OCTAVO DÍA | Por Julián LÓPEZ AMOZURRUTIA |

Una osadía. Osadía santa. Osadía obediente. Pero osadía, al fin de cuentas. La introducción litúrgica al Padrenuestro lo expresa: «Nos atrevemos a decir ‘Padre nuestro'». Nos atrevemos a decir. No nos atreveríamos, si no se nos hubiera enseñado. Y aunque se nos ha enseñado, nos damos cuenta de que es un atrevimiento.

En realidad, toda paternidad toma su nombre de la divina. Así lo constató el apóstol Pablo (cf. Ef 3,15). Por eso, todo festejo de los padres es implícitamente una celebración de la paternidad divina. Doble osadía. ¿Cómo podemos comparar el origen trascendente con el biológico o el psicológico? ¡Y más cuando el ejercicio de la paternidad humana se ha revestido de tantos errores y ambigüedades!

El hecho es que así fue la enseñanza de Cristo. Él, el Hijo, nos enseñó a pronunciar la palabra «Padre» de una manera nueva. En él adquiría un tono sorprendente. «Abbá», decía, con la fórmula más familiar e íntima del arameo. Con un término cargado de ternura, de confianza, de solidez. Tal vez era una estructura humana particularmente lastimada por el mal, y que requería por lo tanto de ser redimida así. Como sea, tal fue la indicación del maestro. «Cuando oren digan: ‘Padre nuestro'» (Mt 6,9).

Los rasgos de ese Padre descritos por la palabra de Jesús abundan en la asimilación de un hermoso misterio. Es el Padre «que ve en lo secreto» (Mt 6,4.6.18). El que sabe lo que nos hace falta desde antes de que seamos capaces de formularlo con palabras (cf. Mt 6,8). En el que nos podemos abandonar, llenos de confianza (cf. Mt 6,32). El que es bueno y generoso con todos, incluso con los malos, y que nos invita a imitar su propia perfección, alcanzando un amor sin límites (cf. Mt 5,48).

Aprender que Dios es Padre es descubrir la dimensión más honda de nuestra propia filiación. Yo soy hijo. Y esto es, auténticamente, «buena noticia», evangelio. Hace de la osadía una hermosa certeza. La misma del pequeño que se acerca a juguetear con su papá, aún cuando lo vea dormido. Él me quiere, él me cuida, él me ayuda a ser feliz. Puedo contar con él.

* [INDICACIONES Y REQUISITOS]
Prosigue la columna sobre Dios como Padre a partir de su última frase. Los datos no guardan relación con el texto.

* [EXTRACTO DE DATOS]
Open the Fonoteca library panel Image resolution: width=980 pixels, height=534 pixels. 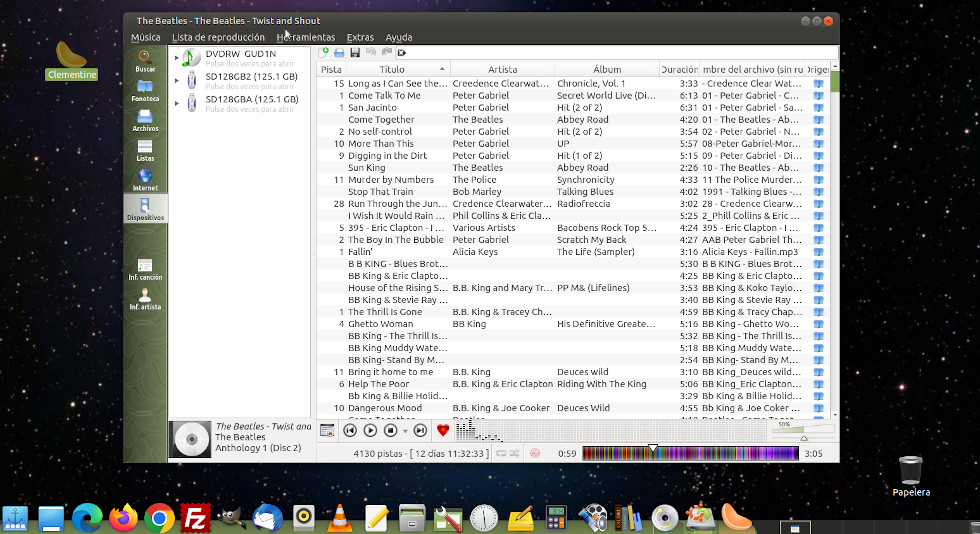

* [RESPUESTA]
Espiritualmente, esta certeza también tiene muchas facetas. Ante todo, la que nos permite recordar la base última de nuestra dignidad. También fue san Pablo quien supo formularlo: «Pues no recibieron ustedes un espíritu de esclavos para recaer en el temor; antes bien, recibieron un espíritu de hijos adoptivos que nos hace exclamar: ¡Abbá, Padre!» (Rm 8,15). Por eso somos «familia de Dios» (cf. Ef 2,19). Estamos siempre en casa, no como advenedizos ni extranjeros.

Esta confianza nos otorga una fundamental alegría en la vida. Es bueno estar aquí. Mi existencia es una afirmación serena que se confirma incluso por encima de mis errores. Esta nota positiva incluye la entrada a la lógica divina. Cumplir su voluntad. No como algo que coarta la libertad, sino como el espacio justo para su recto ejercicio. La clave, finalmente, de la propia realización y felicidad.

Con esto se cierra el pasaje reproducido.